De plus, les départements sont confrontés à un nombre important de personnes se déclarant mineures alors qu'elles sont en fait bel et bien majeures. Le principal objet de l'évaluation est donc de déterminer la réalité de l'âge allégué par le jeune. Or il n'existe pas de moyen irréfutable de vérifier la minorité d'une personne et les documents d'état civil des pays d'origine sont délivrés dans des conditions ne permettant pas de s'assurer de leur fiabilité et sont généralement aisément falsifiables, ainsi que nous l'ont confirmé les diplomates congolais et guinéens que nous avons pu rencontrer.

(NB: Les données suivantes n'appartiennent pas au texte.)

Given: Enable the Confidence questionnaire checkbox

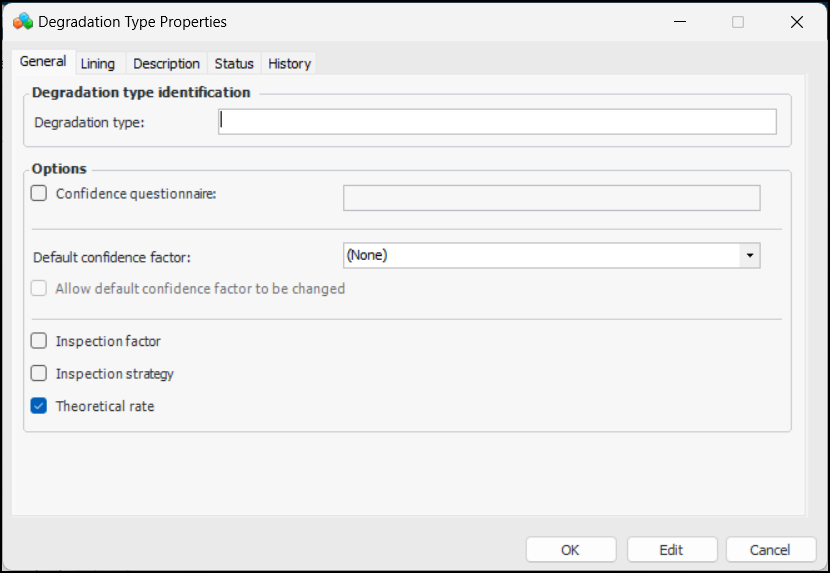Looking at the screenshot, I should 39,194.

Les évaluateurs sont donc conduits à apprécier la réalité de la minorité des jeunes qu'ils ont en face d'eux à partir d'un faisceau d'éléments peu objectivables, ce qui ouvre la voie à des critiques, parfois justifiées, des associations.

Premièrement, il convient d'apprécier la véracité du récit fait par des jeunes souvent traumatisés par les épreuves du voyage, ce qui nécessite des compétences pluridisciplinaires dont ne disposent pas nécessairement les professionnels de la protection de l'enfance. Nous proposons à ce sujet d'améliorer les formations délivrées aux évaluateurs, en lien avec des organismes plus habitués à ce genre de démarche, comme l'Office français de protection des réfugiés et apatrides (OFPRA). Néanmoins, un récit appris par coeur auprès de passeurs, fût-il lacunaire, voire incohérent, ne permet pas à lui seul d'écarter la minorité alléguée.

Deuxièmement, s'agissant des tests de maturité osseuse, dont la fiabilité est sujette à controverse, nous rappelons que leur usage a été encadré par la loi du 14 mars 2016. S'il est désormais précisé que ces tests ne peuvent être pratiqués que sur demande de l'autorité judiciaire et avec l'accord de l'intéressé, la rédaction de l'article 388 du code civil continue de poser un certain nombre de difficultés.

Même si le doute doit profiter à l'intéressé, il est aisé d'imaginer que le refus de se soumettre à un tel test peut être interprété, même de manière non formalisée, comme un aveu de majorité. En outre, cet article exclut tout examen des caractères de développement pubertaire, y compris secondaires, ce qui suppose que les évaluateurs fassent totalement abstraction de l'apparence physique du jeune évalué, de sa pilosité ou de sa musculature notamment. Nous ne proposons toutefois pas de faire évoluer les dispositions législatives adoptées voilà à peine plus d'un an.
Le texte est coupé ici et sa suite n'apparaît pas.